## Page text

9. Join an online writers’ group. I’m NOT talking about the huge public groups on Facebook where thousands of people simply post cover images of books with links to Amazon. I’m talking about relatively-small groups where writers engage with each other to discuss writing and publishing and promoting books, like the Southern California Writers Association that accepted me as a member in 2017. Last year, I started to engage more frequently with some of the members about blogs and newsletters.
10. Follow blogs and newsletters. I follow dozens of blogs and newsletters by members of Mexico Writers so I can see what they’re doing to promote books. I also subscribe to more blogs and newsletters from authors and marketers I don’t know, like David Gaughran whose recent blog post shared a list of paid promo sites he has vetted.
Here’s a closing thought about connecting with other writers and sharing insights. It comes from an inspiring article in Publishers Weekly by Mazey Eddings, whose first book is launching in March. “Whether it’s a single person or an entire group, finding friends in the chaos of publishing carries with it endless opportunities to laugh, to cry, to cheer someone’s big wins or show solidarity in the group chat when someone experiences anxiety or disappointment.”
Sharing information and insights with a community of writers is the purpose of my weekly blog and monthly newsletter. Some of the information I share comes from book marketing pros, but many of the insights come from following successful authors weekly to see what they are doing.

## Provided data

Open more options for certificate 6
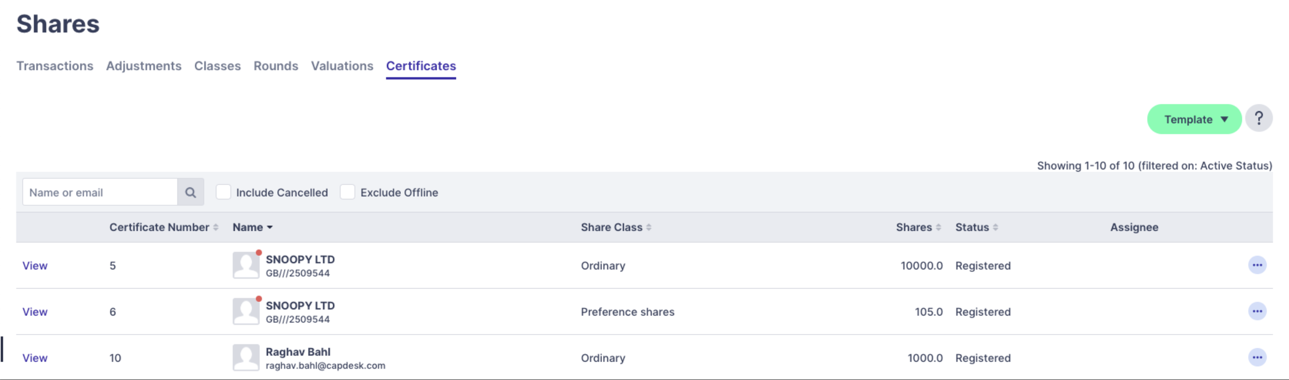Screen dimensions: 1289x380 pyautogui.click(x=1257, y=311)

## Exercise
In the text on connecting with other writers, which publication ran the article by Mazey Eddings?

## Written answer
Publishers Weekly